So while I was home with Tera on Wednesday, I happened to catch the movie Grownups on TV. I've seen it a bunch of times and it seems to be one of the ten or so movies that's on at least four times a day on one of the movie channels, but if I'm just working around the house or playing with Tera, I tend to turn on something I don't necessarily need to pay attention to, but that amuses me in some way. As I watched it this time, I realized how many more similarities there are to the movie and my life than say, oh about 10 months ago. If you haven't seen it, it's an Adam Sandler movie (along with Chris Rock, Rob Schneider, David Spade, Kevin James, etc) where a bunch of childhood friends reunite at their summer vacation home to pay homage to their old basketball coach who has recently died. Throughout the movie they try and do all the things they did as kids, but along with their own kids. David Spade's character is still single (the only one of the group) and he still gets drunk, does shots, sleeps with random women, etc. At one point when he's trying to get the whole group to do shots with him, Adam Sandler's character says they can't do that kind of thing anymore because they all have kids they have to get up with in the morning now. I realized, not only how mine and Tom's lives have changed, but how our whole group of friends has changed, and not in a bad way at all, it's just that I'm realizing the changes and the movie kind of made me think about it more.
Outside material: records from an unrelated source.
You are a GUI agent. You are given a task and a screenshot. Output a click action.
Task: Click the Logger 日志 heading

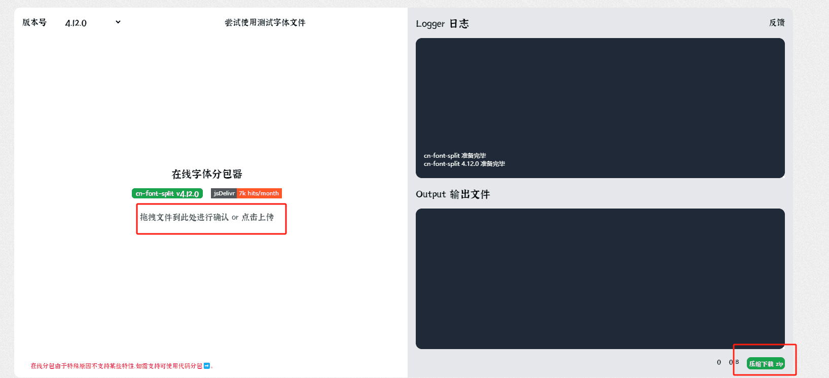coord(442,24)
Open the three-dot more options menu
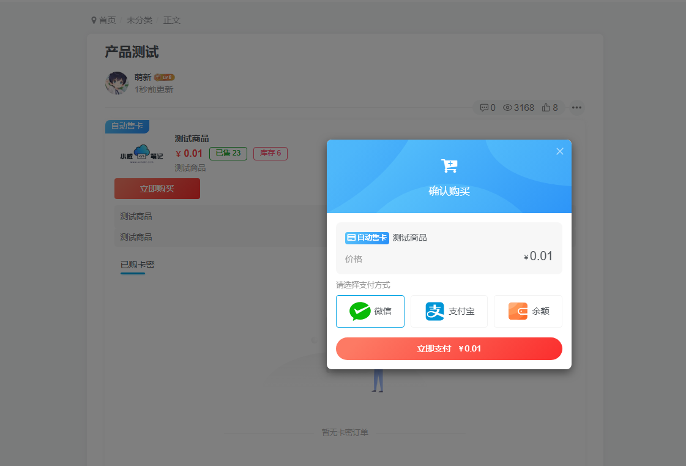 point(576,108)
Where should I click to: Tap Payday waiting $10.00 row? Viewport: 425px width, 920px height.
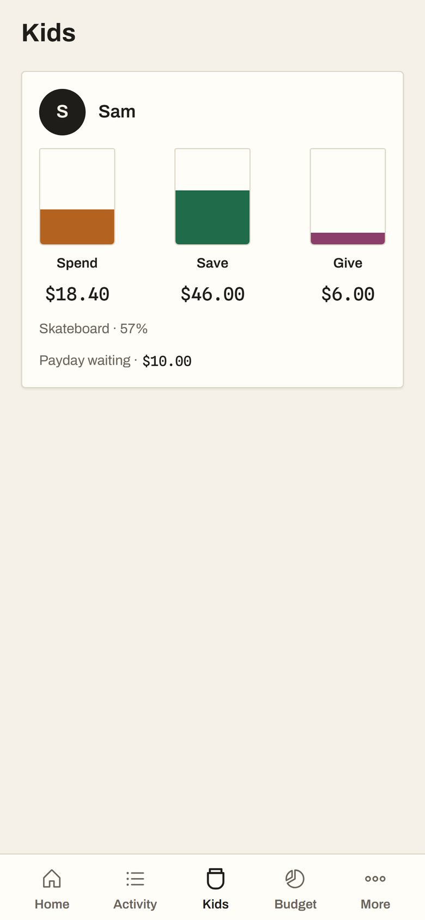[116, 361]
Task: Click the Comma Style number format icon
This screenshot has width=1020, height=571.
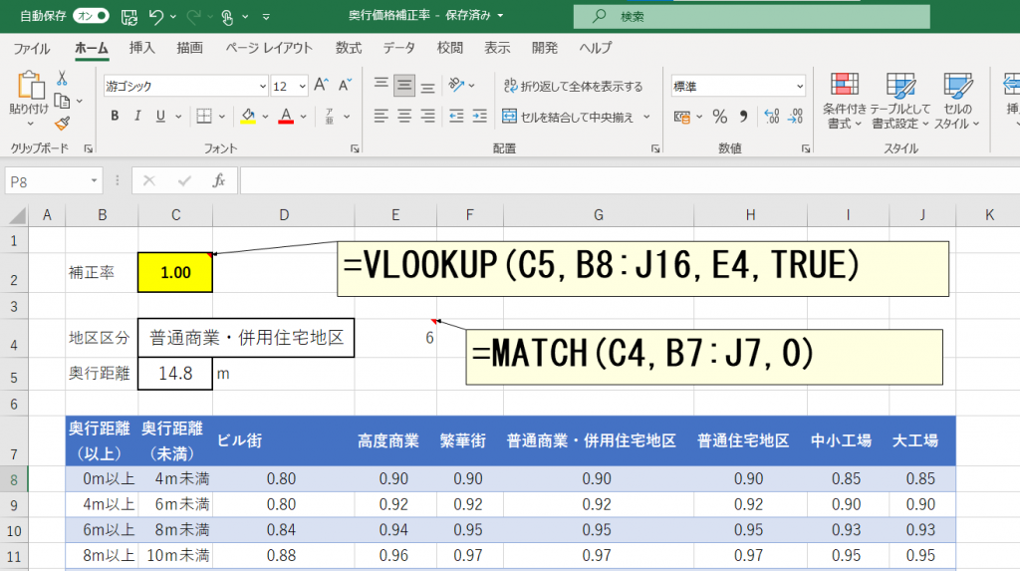Action: (743, 117)
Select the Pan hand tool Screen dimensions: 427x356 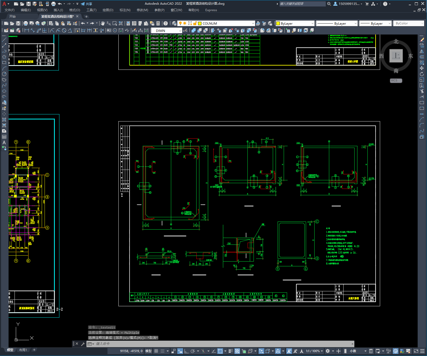coord(103,23)
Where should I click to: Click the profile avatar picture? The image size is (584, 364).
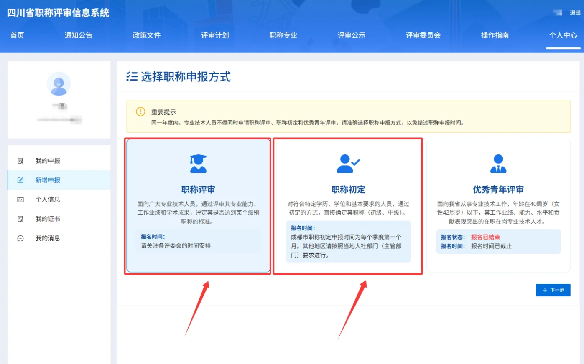(59, 84)
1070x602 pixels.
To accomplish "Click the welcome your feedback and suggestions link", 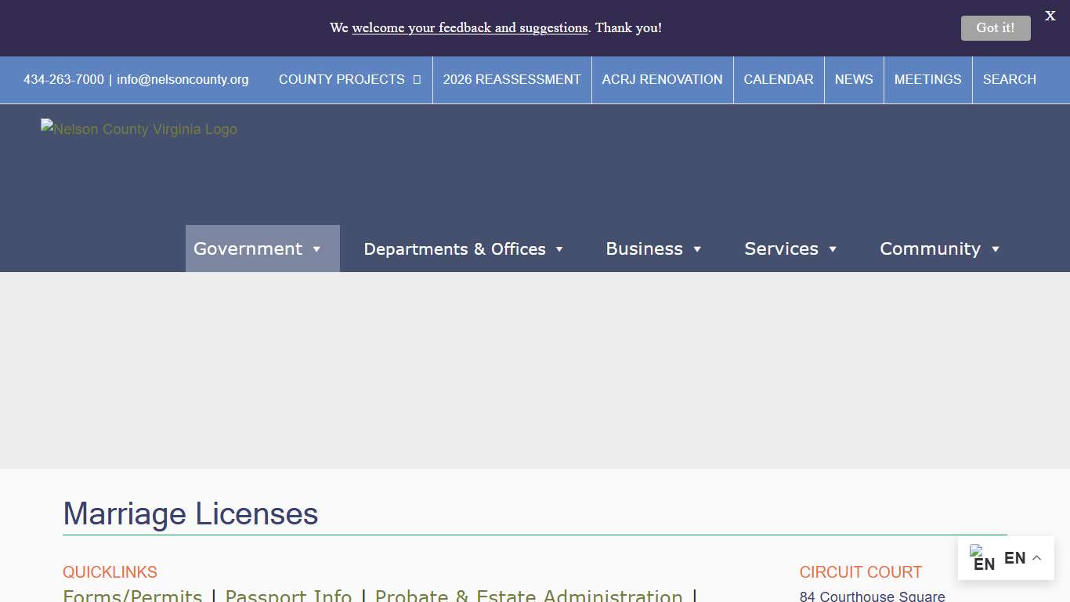I will point(471,27).
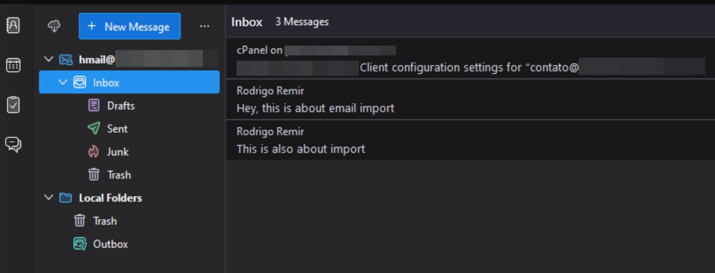Open the Junk folder
Screen dimensions: 715x273
pos(117,152)
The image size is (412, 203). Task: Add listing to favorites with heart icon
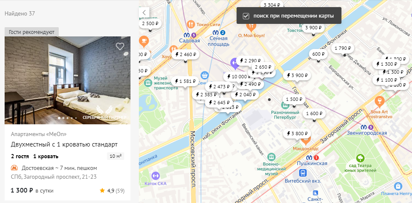[x=120, y=46]
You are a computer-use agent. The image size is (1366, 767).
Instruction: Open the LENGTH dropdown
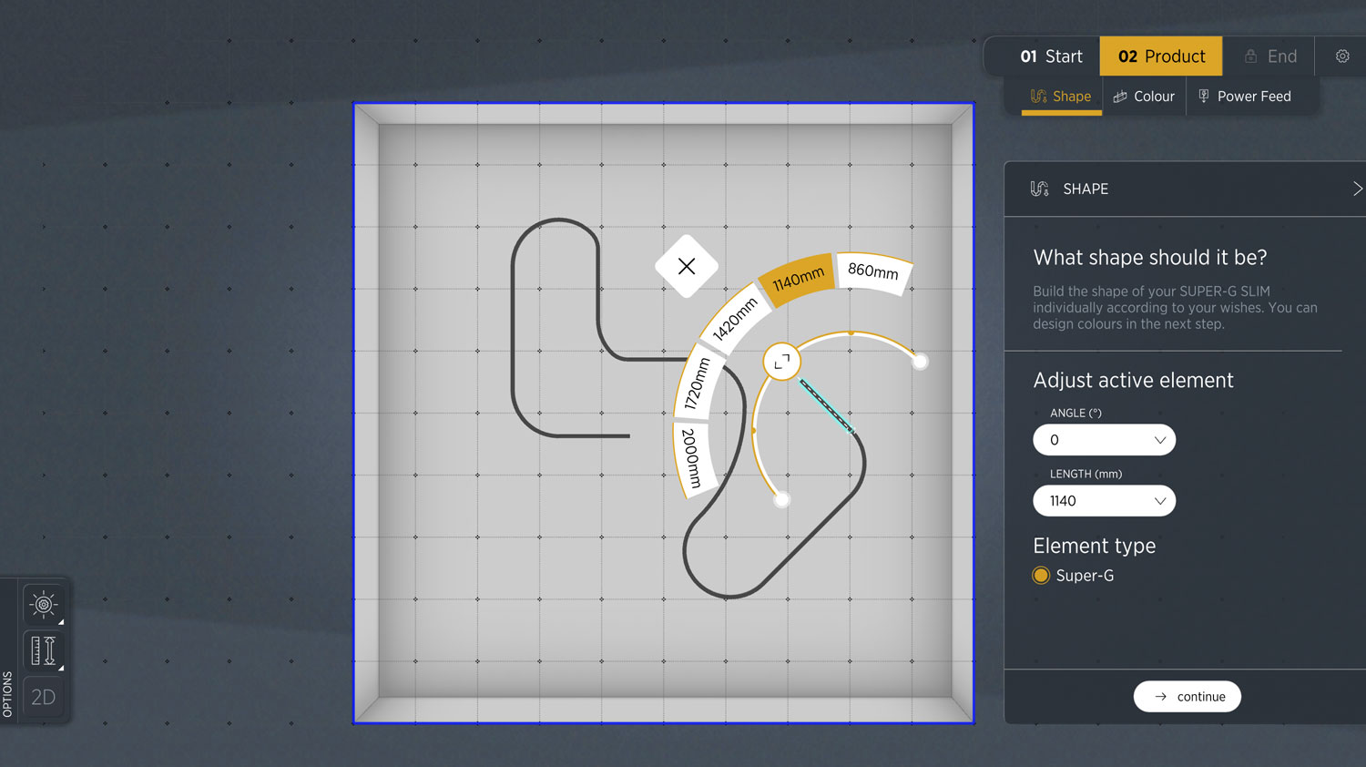1104,501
We were never what you would call "party people". We're not really club people, and we're only kind of bar people. At large gatherings, we pretty much end up just hanging out with each other. We're a unique group of friends, loyal like none other, and have a blast with each other. We all pretty much love just hanging out at someone's house, having drinks, a bonfire is often involved, and being completely ridiculous. A few of our friends had kids earlier than the rest of us, but for the most part, all of us just started and it managed to pretty much all happen at once. So whereas a few years ago it might have been difficult to get together at times, it was usually because we all had other obligations or work or some other random responsibility. But now, it's a little more difficult because we all have to find sitters and depending on who's watching the kids, there's not a lot of late nights because we all have little early risers.
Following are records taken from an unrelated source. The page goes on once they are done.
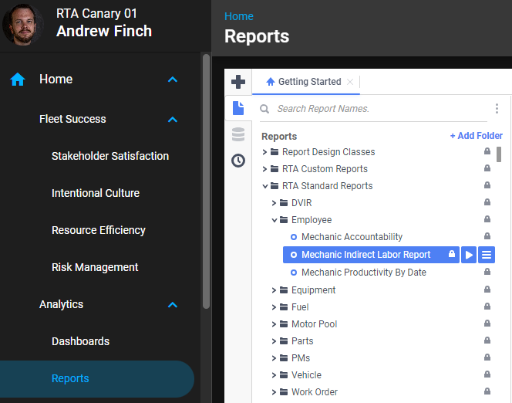Close the Getting Started tab
The width and height of the screenshot is (512, 403).
tap(350, 82)
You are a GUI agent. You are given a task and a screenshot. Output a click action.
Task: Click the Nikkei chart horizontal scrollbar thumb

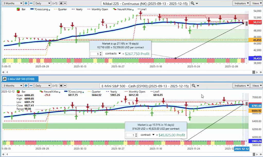pos(253,72)
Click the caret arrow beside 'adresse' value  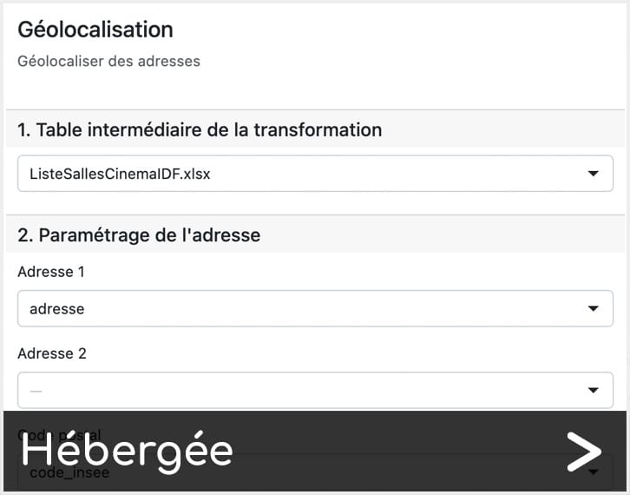594,308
I've realized that when we schedule get- togethers, they're usually planned around bed times or nap times or some place that's convenient for them to sleep or eat or whatever the case may be. We also all travel with a lot more crap. Diapers, bottles, toys, food, playpens, strollers, car seats; it's exhausting!
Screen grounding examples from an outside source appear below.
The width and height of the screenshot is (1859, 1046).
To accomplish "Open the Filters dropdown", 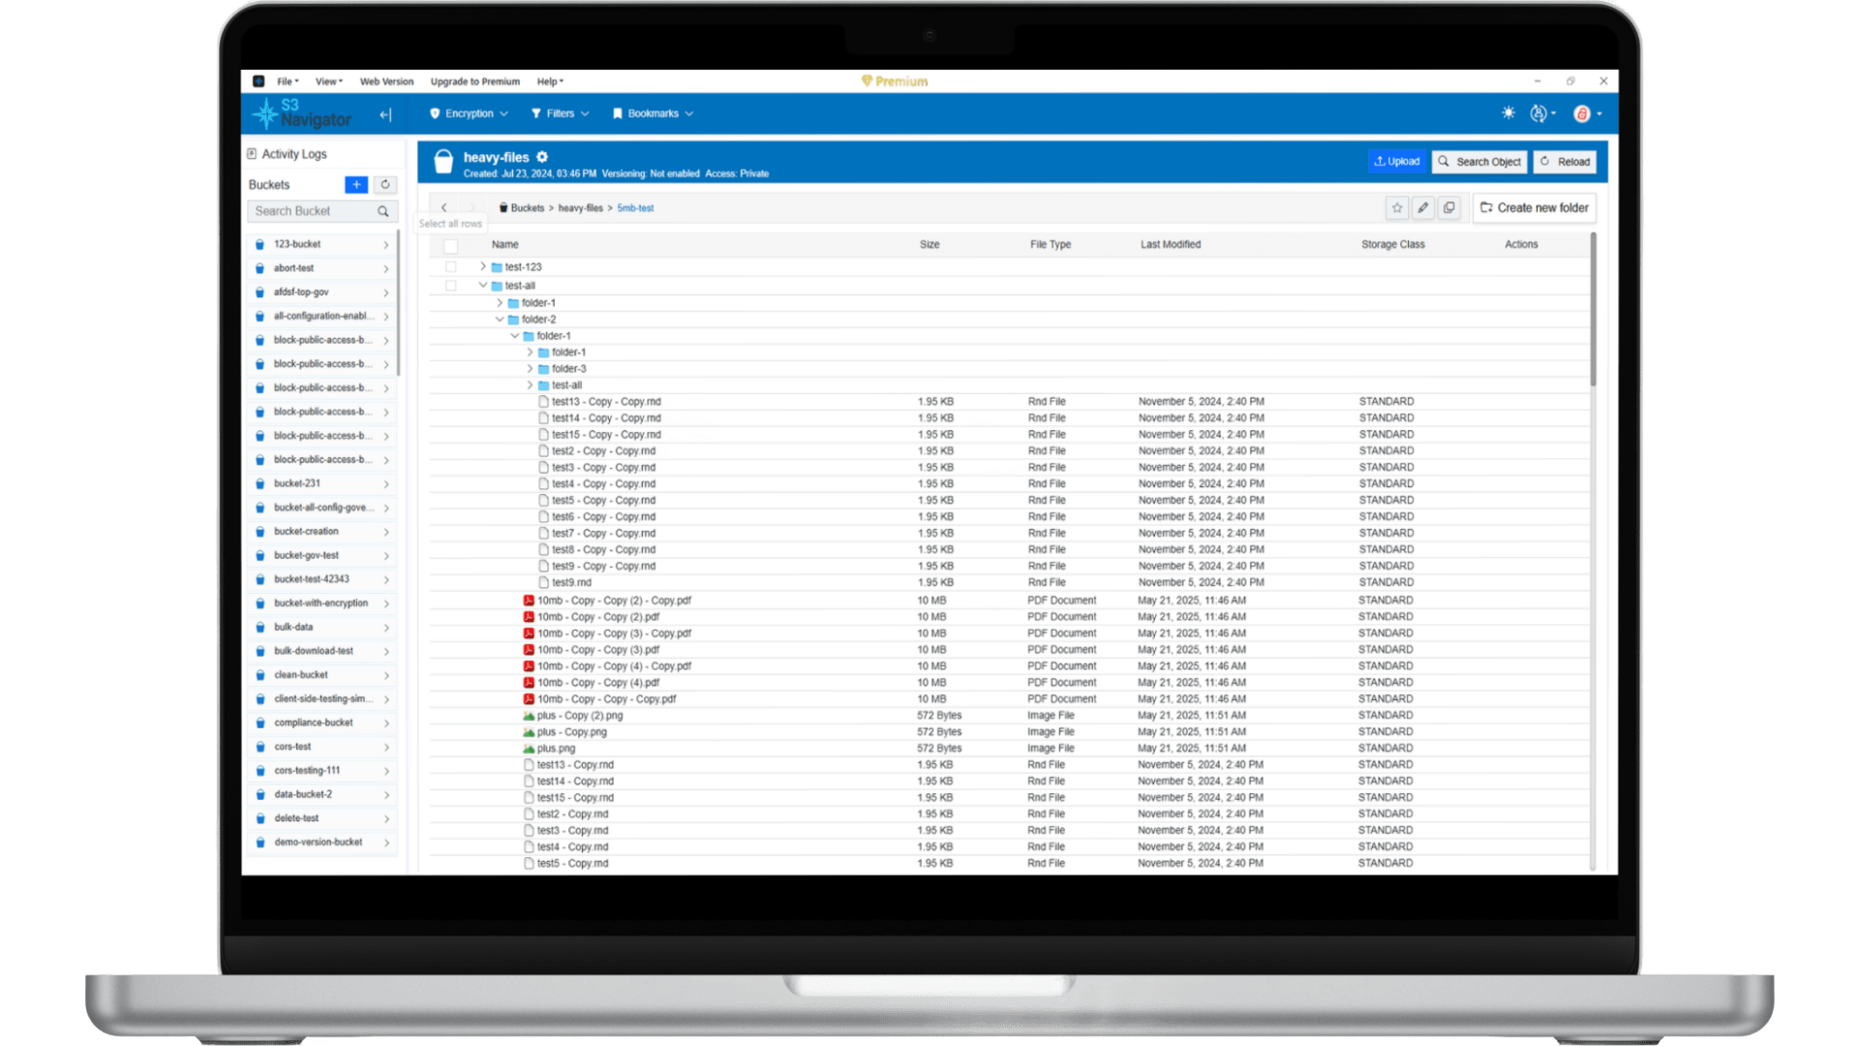I will (x=560, y=113).
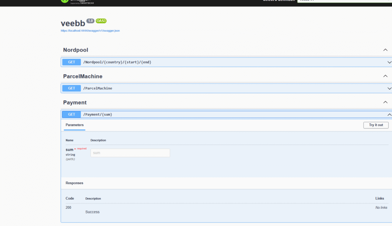Click the OAS3 badge next to veebb

coord(101,21)
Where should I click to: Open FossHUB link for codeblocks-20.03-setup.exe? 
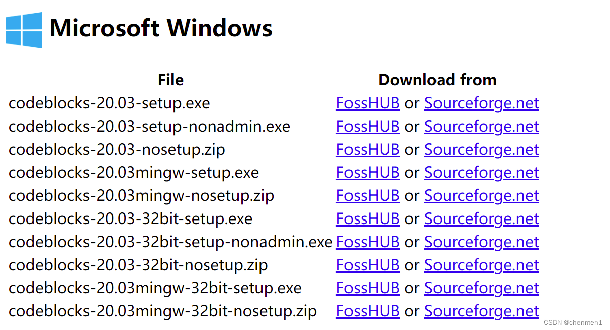point(368,103)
But honestly, I wouldn't change it. Yes there are times when it would be nice to have less responsibility, however, I don't feel like I missed out on anything in my 20's and as a group and as a couple, we had some really great times. And we'll continue to have great times. We both look forward to when we can get all of our families together and do a simple trip somewhere and all the kids can play together. I look forward to when the babies are a little older and actually recognize each other and play. I look forward to birthday parties and holidays.
Because while one really fun and completely memorable chapter in our lives has kind of closed, an equally exciting one is opening.